Bidding for the offshore lease was “intense,” which brings up the question: exactly what kind of great deals will President-elect Donald Trump bring to the US public, as steward of the nation’s vast fossil and renewable energy resources?
Offshore Wind Taking Off In The US
The new wind lease is part of a coordinated program to develop wind farms off the Atlantic Coast. Including the new New York lease, the US Department of the Interior has now leased 11 offshore areas for development through its Bureau of Ocean Energy Management.
Much of the 3,000-mile-long coast is ideal for renewable energy development. The relatively shallow waters of the Continental Shelf are one attraction.
Another plus is the proximity of major population centers all along the coast, from Boston to New York City and on down to Miami.

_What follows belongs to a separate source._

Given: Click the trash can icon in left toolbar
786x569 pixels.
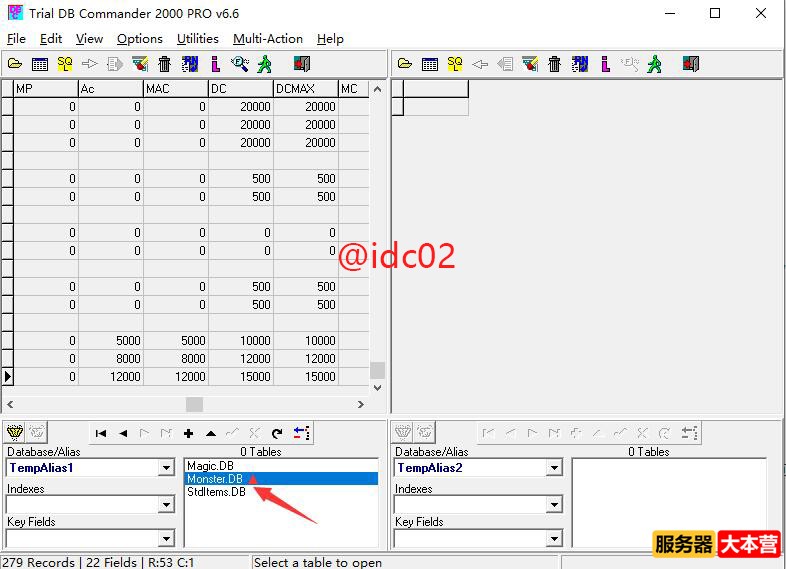Looking at the screenshot, I should pos(164,64).
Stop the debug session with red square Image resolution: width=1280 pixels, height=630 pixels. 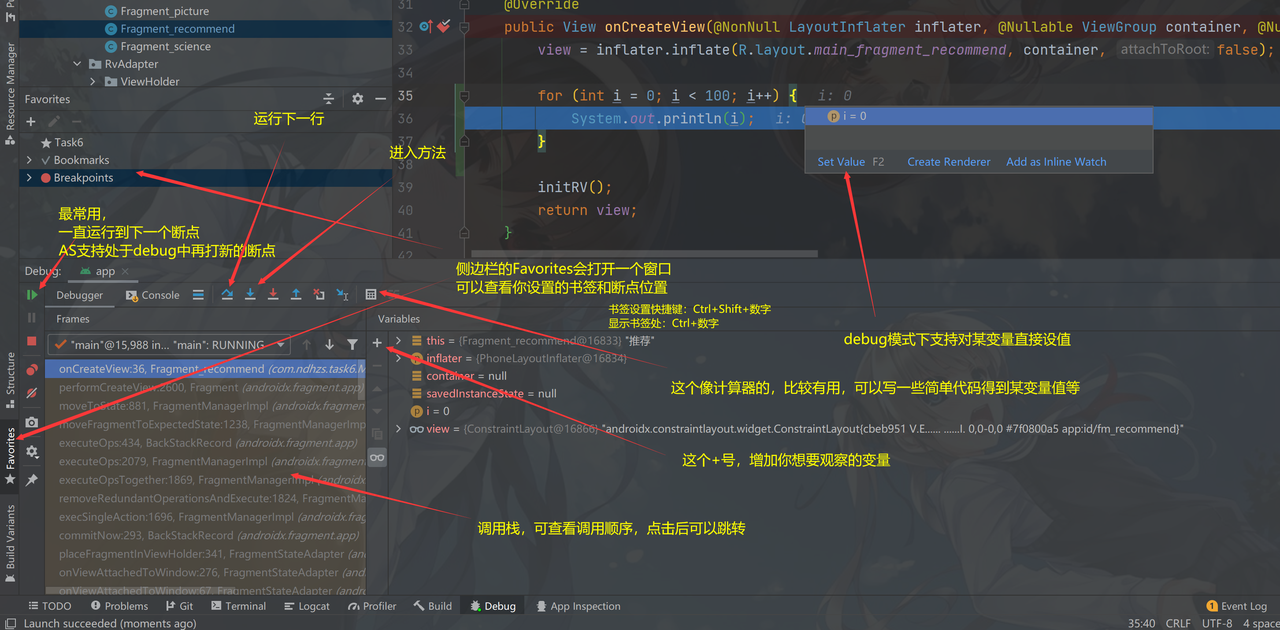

The warm, electricity-hungry southern coastal states form another added bonus in terms of demand growth. Climate change is one factor (think: more air conditioning). Another factor is the region’s notoriously lax worker protections, which have helped to spark a resurgence of industrial activity.
As for Statoil, the company is still a leading oil and gas developer with recent investments in the Gulf of Mexico, and its US shale assets are problematic to say the least. Some are located in the Bakken play, starting point of the proposed (and temporarily stalled) Dakota Access oil pipeline.
On the other hand, the ditching of the tar sands oil is a step in the right direction, and Statoil has been transitioning rapidly into wind energy.